Given data START

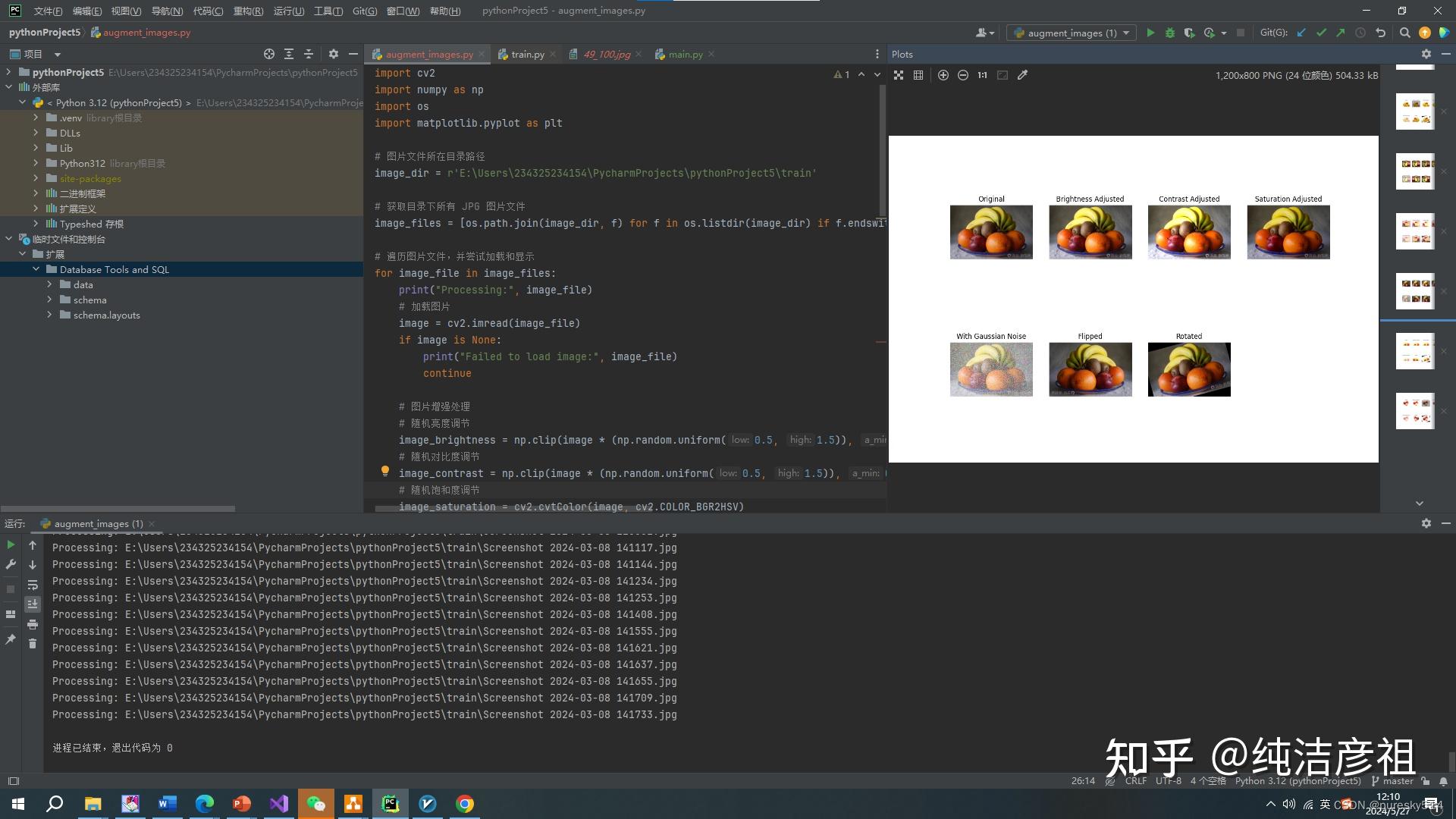Start debugging with the bug icon
The height and width of the screenshot is (819, 1456).
[1169, 33]
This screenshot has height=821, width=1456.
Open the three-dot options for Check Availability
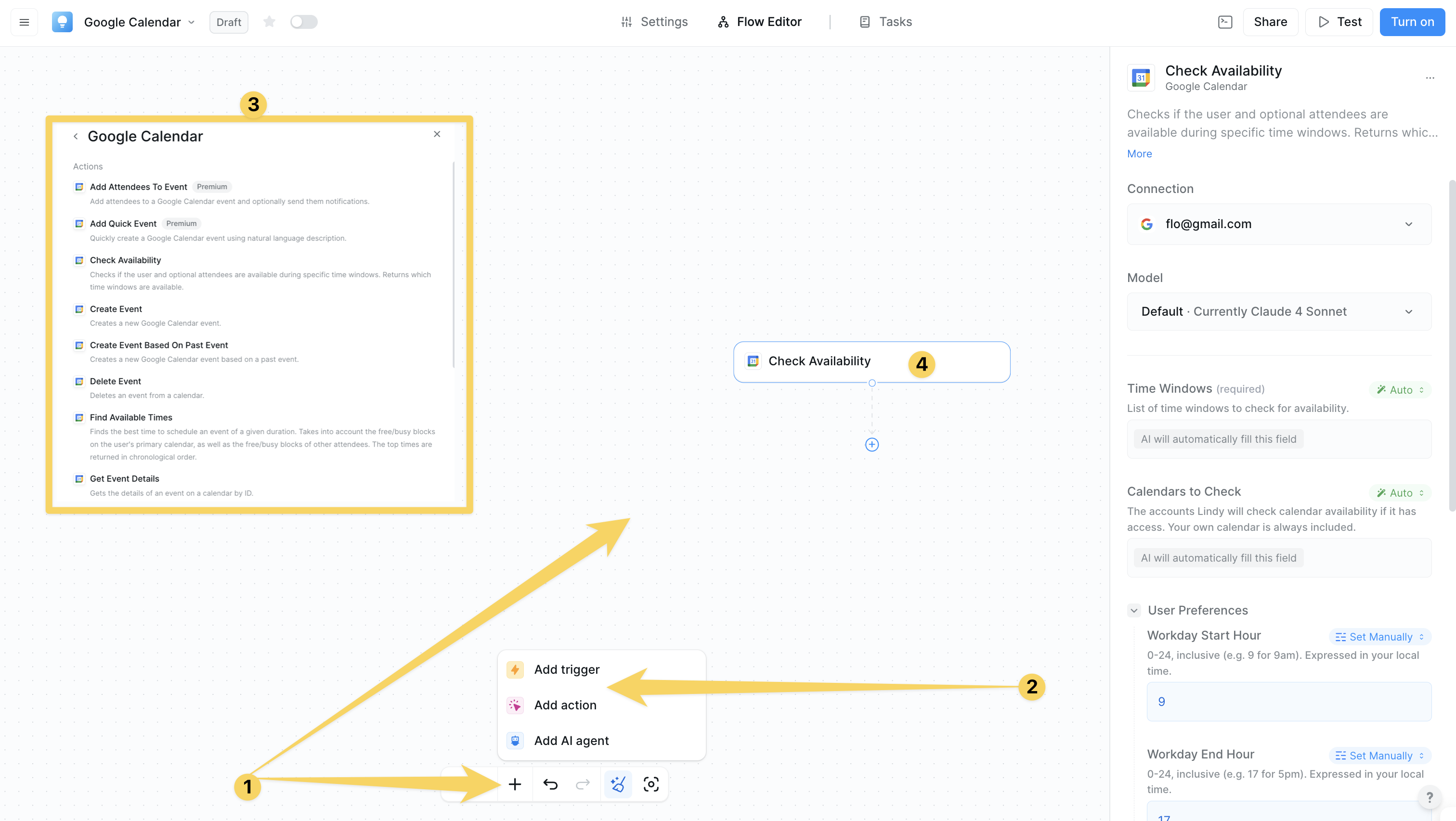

Given data END

What to do: Leave out every picture, and write out exactly the lines from the one with "This screenshot has height=821, width=1456." through the end of the records above, both ends included.

Response:
This screenshot has height=821, width=1456.
Open the three-dot options for Check Availability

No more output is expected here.